Pendant le mois qui a suivi, nous étions, Monique et moi, plus souvent nus avec eux qu'habillés chez nous. Personne, décidément, ne venait jamais par là et peu à peu le domaine où les enfants et nous ne voyions pas la nécessité de porter des vêtements s'élargissait à la prairie, pour finalement s'étendre jusqu'à notre maison sans que nos parents y trouvent à redire.
Entre les nôtres et les leurs il y eut plusieurs apéritifs pour lesquels ils n'étaient pas nus. Puis un dimanche, après s'être assis un moment ensemble sur les rochers pour nous regarder jouer dans l'eau ils se décidèrent. Papa leur dit d'abord :
- Si vous avez envie de vous baigner, faut pas vous gêner pour nous !
Et ils profitèrent de la permission. Cinq minutes plus tard, timidement, après les avoir rejoints Papa attendait d'être dans l'eau pour jeter son caleçon sur la berge. Et presque tout de suite il appelait Maman.
Et Maman demandait à Monique de surveiller notre petit frère, puis se déshabillait à son tour pour le rejoindre sans plus se faire prier.
Pour Papa et Maman, cela se limita d'abord à la baignade et aux rochers qui entouraient le bassin. Puis ils décidèrent de faire à leurs amis la surprise de les accueillir nus pour l'apéritif suivant. Pas vraiment à l'aise, il leur avait fallu faire un effort et c'était vraiment pour leur témoigner leur amitié. Mais une heure plus tard quand ils se séparèrent la gêne semblait avoir disparu. À partir de là ils conservèrent l'habitude de vivre habillés, mais il arrivait à Papa, au lever, de sortir nu pour aller uriner dans le jardin et quand arrivèrent les orages d'après le quinze août à Maman de sortir toute nue dans le jardin avec le petit frère pour profiter de la douche, sous la gouttière. Quant à ma sœur et moi, même après le départ de nos amis et jusqu'à la rentrée nous ne nous habillâmes plus que quand il fallait descendre au village.
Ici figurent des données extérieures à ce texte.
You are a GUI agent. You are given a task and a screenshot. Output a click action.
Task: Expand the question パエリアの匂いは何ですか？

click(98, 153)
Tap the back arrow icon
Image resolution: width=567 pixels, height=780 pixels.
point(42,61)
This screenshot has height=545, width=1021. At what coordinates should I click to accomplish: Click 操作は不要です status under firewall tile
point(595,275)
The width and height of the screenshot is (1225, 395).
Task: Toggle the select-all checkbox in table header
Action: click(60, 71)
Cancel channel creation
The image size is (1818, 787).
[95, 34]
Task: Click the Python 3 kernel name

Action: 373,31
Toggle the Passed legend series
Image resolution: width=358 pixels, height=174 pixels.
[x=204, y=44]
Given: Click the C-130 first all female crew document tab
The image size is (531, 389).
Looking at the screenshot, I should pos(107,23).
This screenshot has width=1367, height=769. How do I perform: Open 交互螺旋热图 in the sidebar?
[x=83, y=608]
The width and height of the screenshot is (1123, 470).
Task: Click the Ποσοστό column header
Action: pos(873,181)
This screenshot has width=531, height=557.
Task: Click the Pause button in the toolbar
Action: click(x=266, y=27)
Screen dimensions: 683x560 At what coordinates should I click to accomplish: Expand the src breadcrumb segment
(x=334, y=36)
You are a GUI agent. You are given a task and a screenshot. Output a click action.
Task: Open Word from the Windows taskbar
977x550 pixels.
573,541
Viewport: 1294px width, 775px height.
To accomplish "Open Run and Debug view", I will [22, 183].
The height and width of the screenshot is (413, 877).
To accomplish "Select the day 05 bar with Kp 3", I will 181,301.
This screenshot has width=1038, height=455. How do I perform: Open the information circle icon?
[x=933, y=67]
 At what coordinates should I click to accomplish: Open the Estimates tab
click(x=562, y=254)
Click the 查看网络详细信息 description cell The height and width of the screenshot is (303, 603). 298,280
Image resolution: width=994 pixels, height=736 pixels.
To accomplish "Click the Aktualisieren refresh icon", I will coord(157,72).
Aujourd'hui Maman, seule survivante de la génération des parents, vit toujours dans la maison d'autrefois. Il y a quelques années, à la mort de Papa, Monique qui était divorcée l'y a rejointe. Mais c'est aussi, l'été, le lieu où nos enfants et petits-enfants aiment à se retrouver. Le jardin se transforme alors en camping, les vêtements y sont facultatifs et les plus jeunes n'en portent presque jamais.
1 commentaire:
Beau récit, qui a réveillé des souvenirs : les maillots en laine qui pendent, alourdis ; le tub... (chez nous, on le sortait en été, dans le pré — gare aux taons !).
Découverte ici du partage du naturisme entre deux familles, avec toute la déontologie de rigueur. Un récit tout de finesse, de poésie et de respect.